Initially I was using it to superimpose the old OS 1:10K 1900 map on to the modern satellite image of the plot of a long demolished ancestors house in Fife (see the hatched building in the image on this page). By using the slider, that changes the opacity, I was able to see exactly where the house had been in relation to the ground today. All that remains are the stables and the farm buildings that make up part of the modern farm and no sign from the air of the villa that once stood on the plot.
It is not just maps of Scotland that can be found on this brilliant website as I was able to select an English county and chose between different series of the Ordnance Survey and the modern hybrid view from the air for a village in Leicestershire that I was interested in not to mention the coverage for London.
The better family historians will always try to gather together as much information on their ancestors as possible so as to be able to place their forebears squarely into the contemporary environment in which they lived.

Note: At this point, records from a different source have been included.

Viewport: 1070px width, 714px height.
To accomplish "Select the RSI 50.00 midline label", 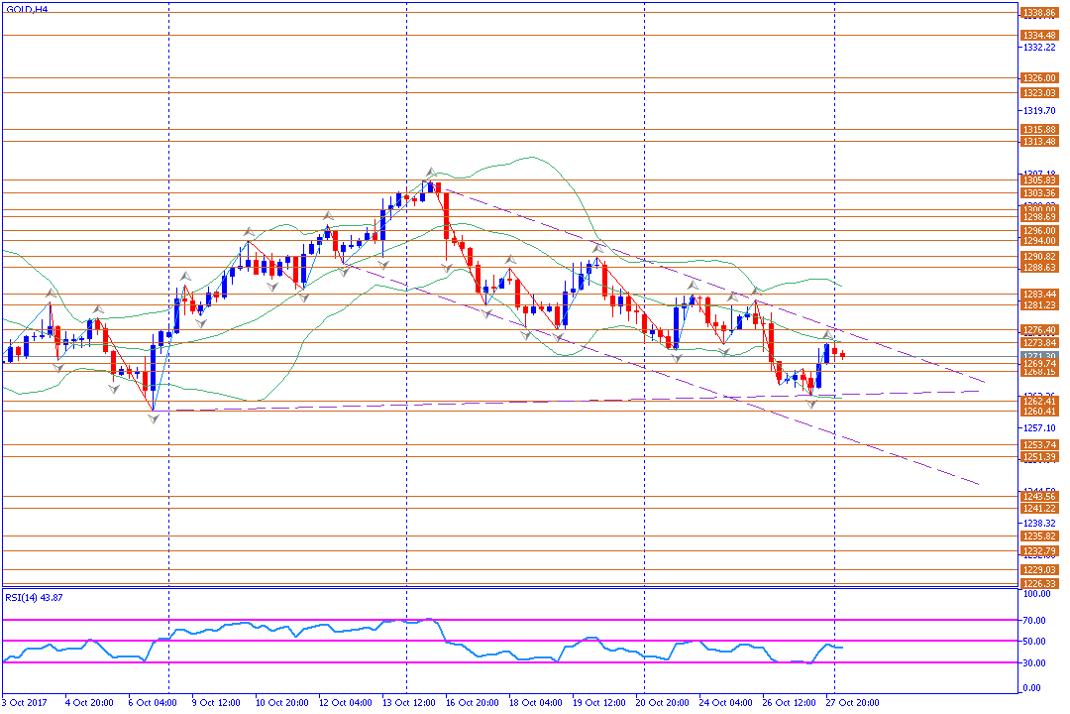I will (x=1034, y=642).
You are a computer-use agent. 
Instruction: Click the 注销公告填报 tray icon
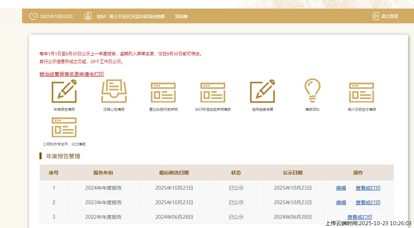click(x=114, y=91)
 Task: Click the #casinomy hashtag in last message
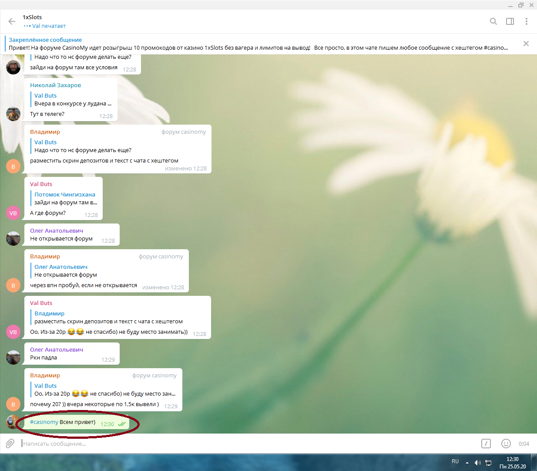pyautogui.click(x=44, y=422)
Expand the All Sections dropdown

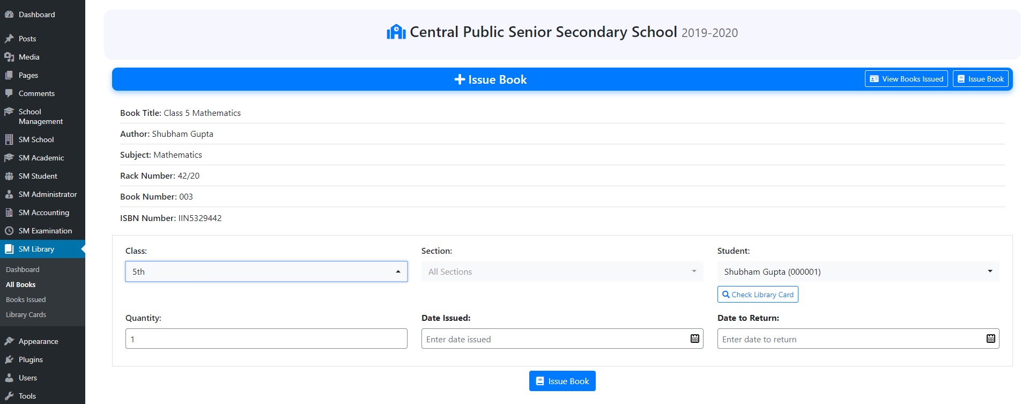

The bare genealogical facts of names, dates and places go only so far to build a family tree, whereas finding out about the social and physical landscapes of your past family’s lives can help you to understand the challenges that faced them.
Landscapes can and did change over time. The enclosure of land and the movement from rural employment to working in the cities, as the industrial process grew had an affect on past generations. The building of the railways and roads, which may have disrupted their lives as well as provided new communication routes for them to travel down can often be seen by looking at various map series over time.
For those of you researching your English/Welsh family history and have hit a brick wall, maps are covered in more detail in a module of the Family History Researcher Academy.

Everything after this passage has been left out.